# Mule-Fuel (ie: Poo Logs)



## RNprepper (Apr 5, 2014)

An alternative fuel source for cooking and home heating is manure. Compressed horse/mule manure burns hot and well, with no creosote build up and no odor (maybe a little smell like burning straw). Manure and peat have been used for thousands of years as fuel sources. The American pioneers used dry buffalo chips. I have found that I can use regular dry horse "apples" for Dutch oven cooking, as an alternate for charcoal. The little poo balls burn faster than charcoal, so it will take more of them, but heck, it's free! Compressed poo blocks about half the size of a soup can last longer. Larger sized "logs" can also be made very simply by mixing fresh poo with a little water to make a thick slurry. Use rubber boots to press this into molds. Turn out and let dry. These poo logs burn clean and hot in a fireplace or wood burning stove. The remaining ash is highly fertile for the garden. 

I can use my sun ovens on sunny days and my mule-fuel Dutch ovens on cloudy days - free cooking!


----------



## GTGallop (Nov 11, 2012)

Good idea, but I'm not stockpiling poo...


----------



## RNprepper (Apr 5, 2014)

Never say never! Dry poo logs are completely odorless, lightweight, and transport easily. I sure don't want to be out gathering firewood with zombies in the woods. Better to stick close to home, recycle the poo, and then trade it when everyone else runs out of firewood.  As long as my mules can eat their hay, they can also cook my meals.  Besides, making poo logs is the perfect job for someone in the group who starts whining about their other duties.


----------



## Moonshinedave (Mar 28, 2013)

I've seen it done many times on TV but around here, there is plenty of fuel (least for now) so I have never tried using it, but none the less, a very good tip, thanks.


----------



## shotlady (Aug 30, 2012)

thanks for a great tip and how to! its great to have this and tuck the knowledge away for when needed! welcome to the forum!


----------



## Slippy (Nov 14, 2013)

GTGallop said:


> Good idea, but I'm not stockpiling poo...


I am now!


----------



## rickkyw1720pf (Nov 17, 2012)

And when you are collecting poo and you get a little thirsty don't forget.


----------



## slewfoot (Nov 6, 2013)

I love my sun oven.


----------



## shotlady (Aug 30, 2012)

me too! I don't love your sun oven because I don't know it... but I do love mine!


----------



## Notsoyoung (Dec 2, 2013)

If you watch some of the old Westerns you will see that many of the covered wagons had a canvas tarp looking thing suspended from the bottom of the wagon. This is historically correct.
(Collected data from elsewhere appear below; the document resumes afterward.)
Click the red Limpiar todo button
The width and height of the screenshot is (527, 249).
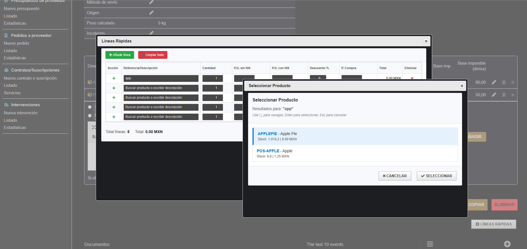153,55
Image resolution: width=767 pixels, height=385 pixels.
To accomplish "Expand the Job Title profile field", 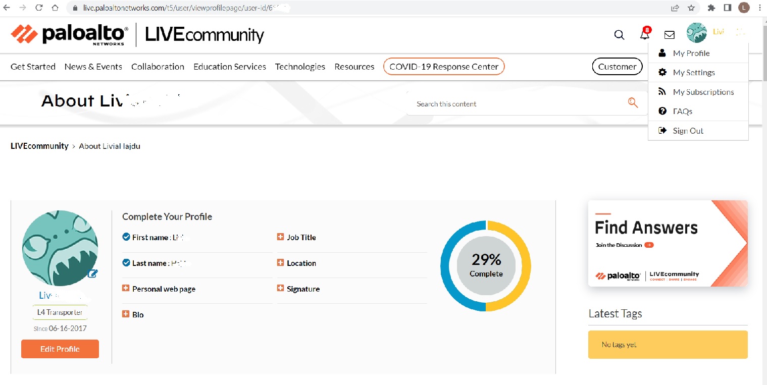I will [281, 237].
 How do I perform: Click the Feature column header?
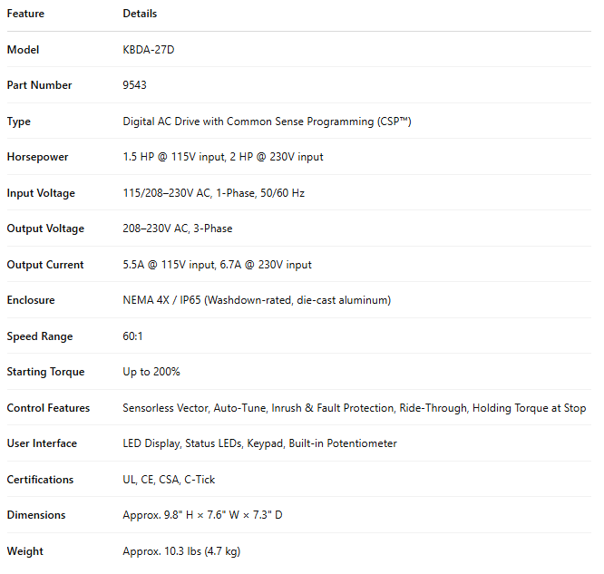25,14
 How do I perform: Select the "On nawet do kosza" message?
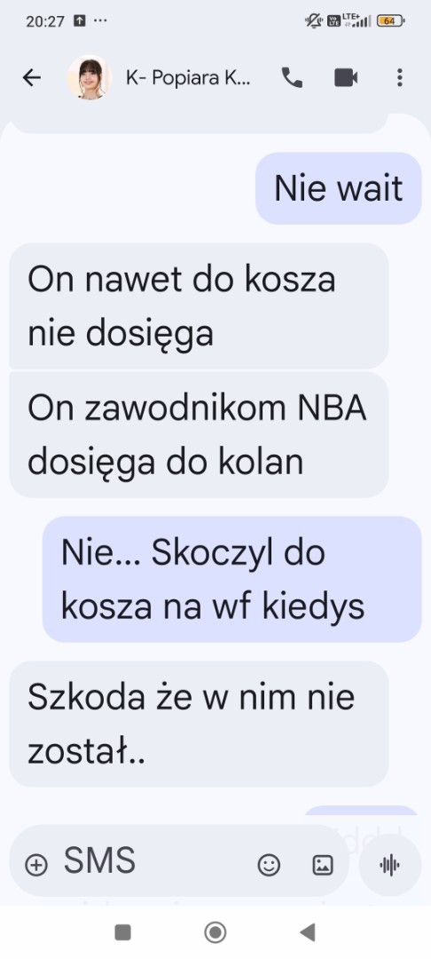coord(199,305)
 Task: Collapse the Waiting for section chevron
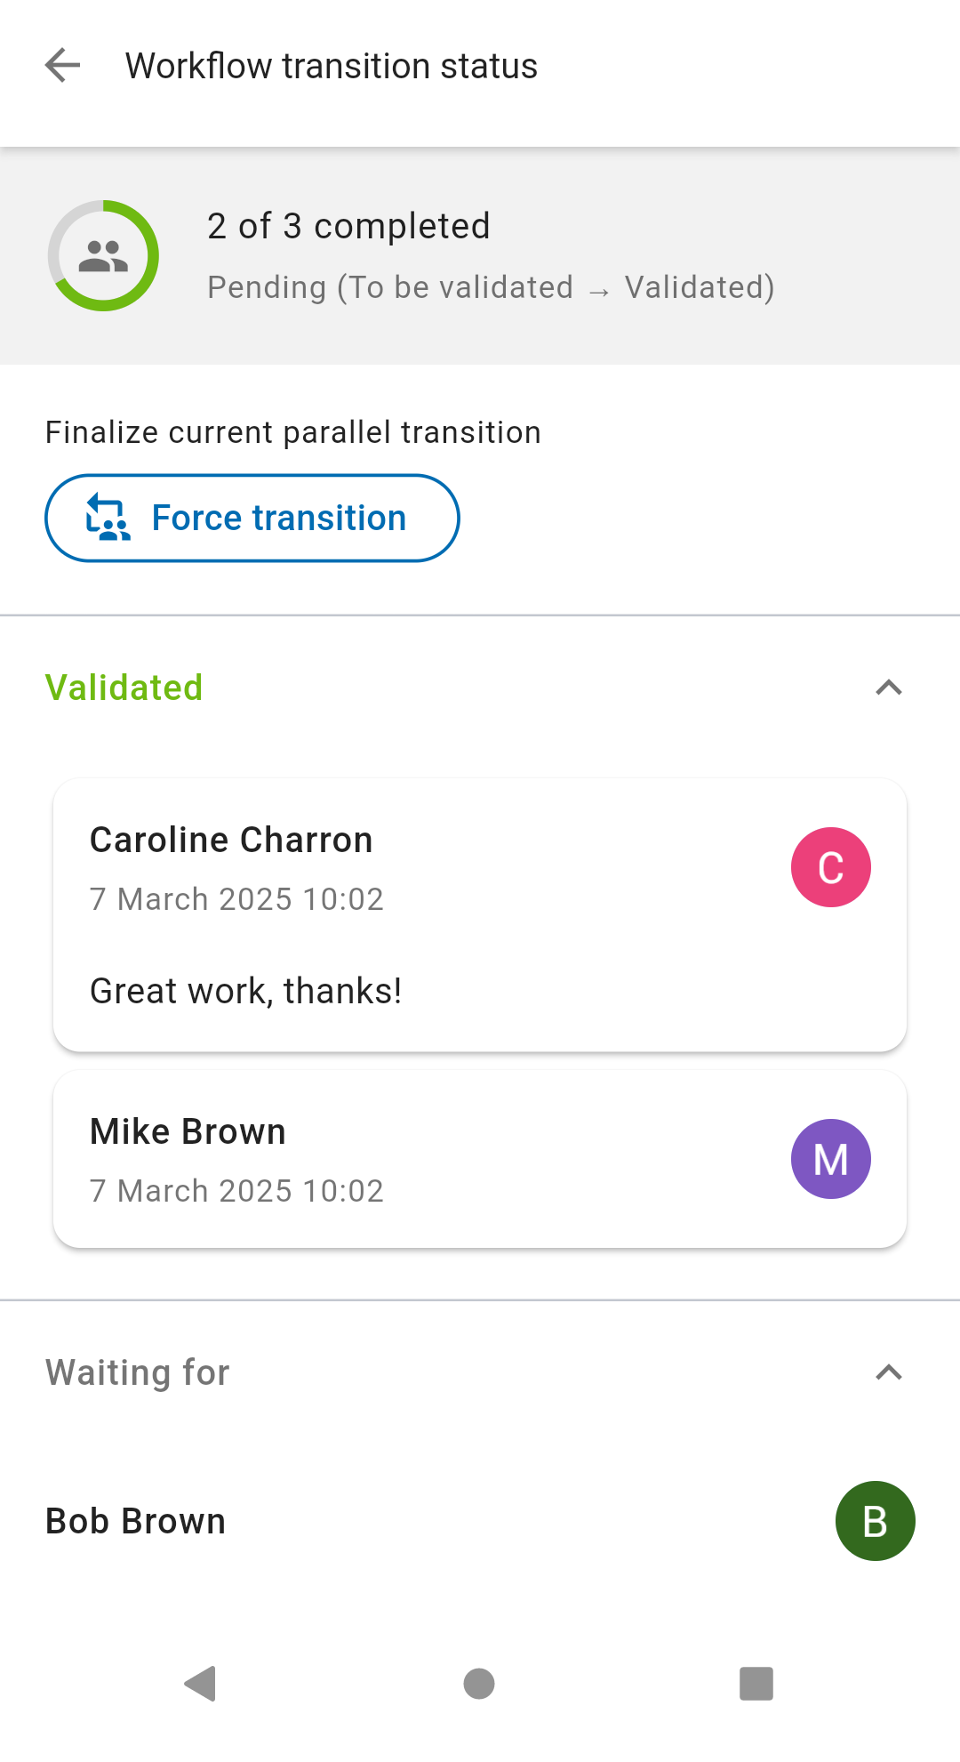pos(889,1372)
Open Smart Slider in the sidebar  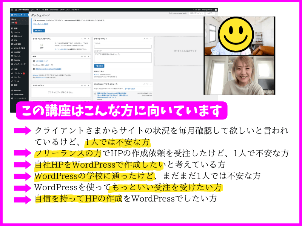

Was the wagon was moving during the day there would be someone on the ground picking up dried buffalo paddies and throwing them into the tarp to be used for the fires at the end of the day.


----------



## Chipper (Dec 22, 2012)

I'll stick with the firewood.


----------



## slewfoot (Nov 6, 2013)

Notsoyoung said:


> If you watch some of the old Westerns you will see that many of the covered wagons had a canvas tarp looking thing suspended from the bottom of the wagon. This is historically correct. Was the wagon was moving during the day there would be someone on the ground picking up dried buffalo paddies and throwing them into the tarp to be used for the fires at the end of the day.


True but if you were the last wagon in line you were shit outa luck.


----------



## shotlady (Aug 30, 2012)

hahaha. ya'll.


----------